Let's say I have a simple class that represents a game tile, called Tile:

public class Tile {

    public final int x;
    public final int y;
    public final int plane;

    public Tile(int x, int y, int plane) {
        this.x = x;
        this.y = y;
        this.plane = plane;
    }

    @Override
    public boolean equals(Object obj) {
        if (obj == this) {
            return true;
        } else if (obj instanceof Tile) {
            Tile other = (Tile) obj;
            return other.x == x && other.y == y && other.plane == plane;
        }
        return false;
    }

    @Override
    public int hashCode() {
        return Objects.hash(x, y, plane);
    }
}

Being a responsible citizen, I implemented the hashCode method to make sure hash codes of equivalent objects are equal, per contract of equals. Then I was thinking, for any two Tile objects that have the same values for the x, y, and plane fields, the hash codes - as they should - will be equal. So why not just use that to check if objects are equivalent, rather than individually comparing the values of the fields?

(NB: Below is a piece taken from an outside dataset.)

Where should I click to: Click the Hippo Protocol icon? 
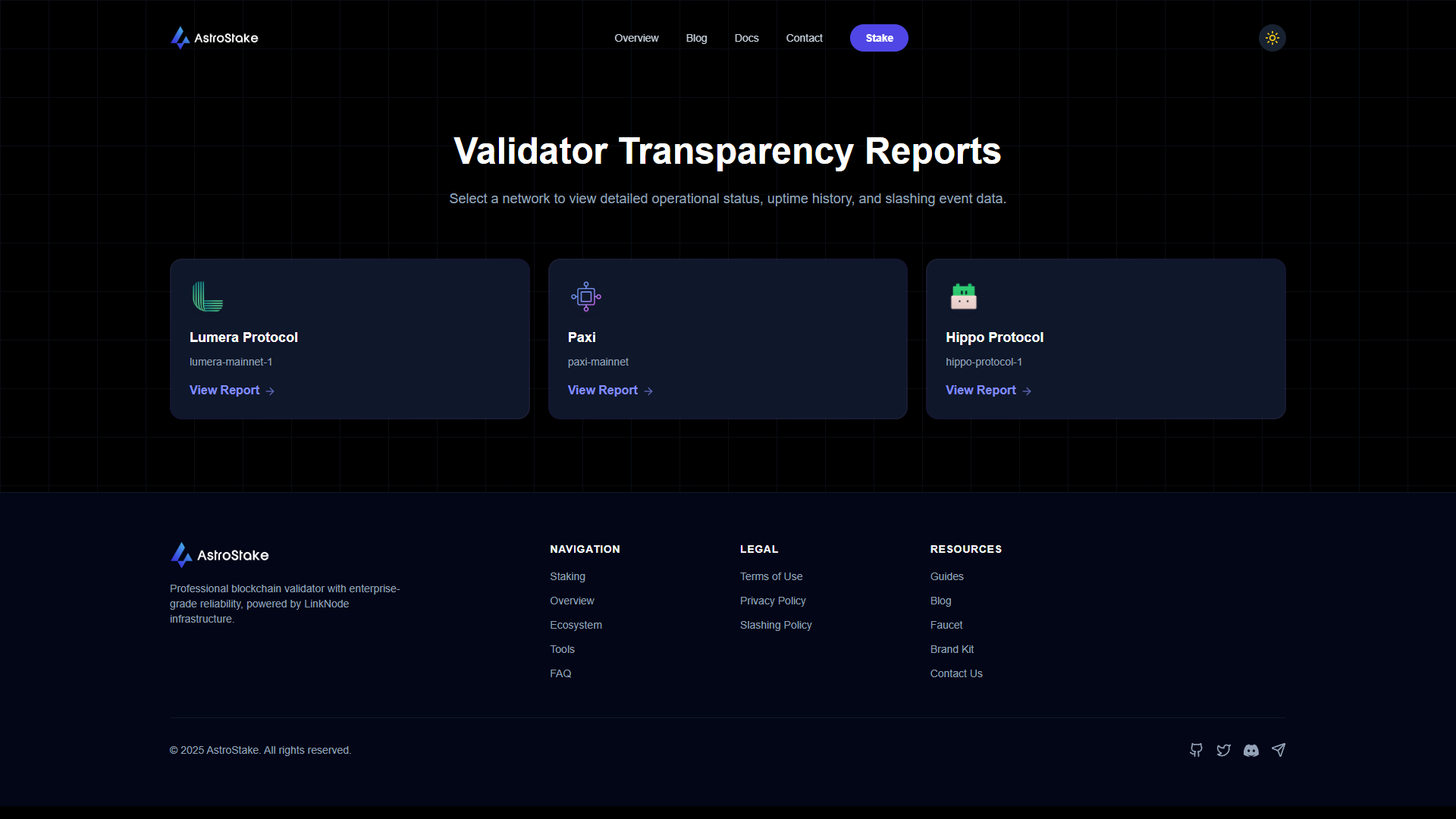point(964,297)
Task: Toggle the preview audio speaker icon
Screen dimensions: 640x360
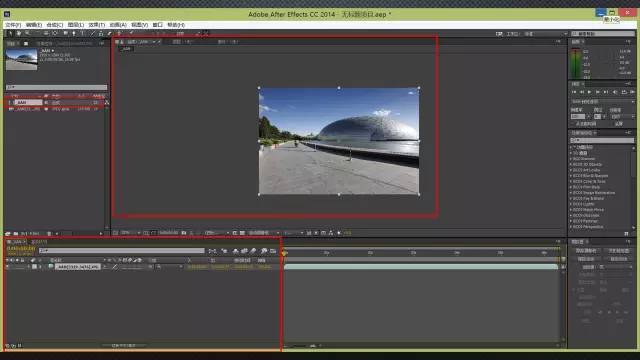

More explicitly, why not replace:

@Override
public boolean equals(Object obj) {
    if (obj == this) {
        return true;
    } else if (obj instanceof Tile) {
        Tile other = (Tile) obj;
        return other.x == x && other.y == y && other.plane == plane;
    }
    return false;
}

with simply:

@Override
public boolean equals(Object obj) {
    return obj == this || obj != null && obj.hashCode() == hashCode();
}

Part of me feels that this is bad practice. This almost feels like circular reasoning. However, I cannot think of a valid, practical reason as to why this would be a bad practice.

In short: is it appropriate to use the result of hashCode to determine the result of equals?

Answer 1

No. Think of it as follows: there are 2^32 * 2^32 * 2^32 = 2^96 different possible Tiles, for each combination of three ints.

There are only 2^32 possible hashCodes.

So for any given Tile there will be 2^64 different possible Tiles with the same hash code.

In short: hash codes are not unique. Many objects will happen to have the same hash code even though they're not equal.

(In general, always remember that return 0; is a valid implementation of hashCode().)

Answer 2

See the contract of hashCode():

It is not required that if two objects are unequal according to the equals(java.lang.Object) method, then calling the hashCode method on each of the two objects must produce distinct integer results.

Two "equal" objects should have the same hash code.

Two "unequal" objects can have the same hash code.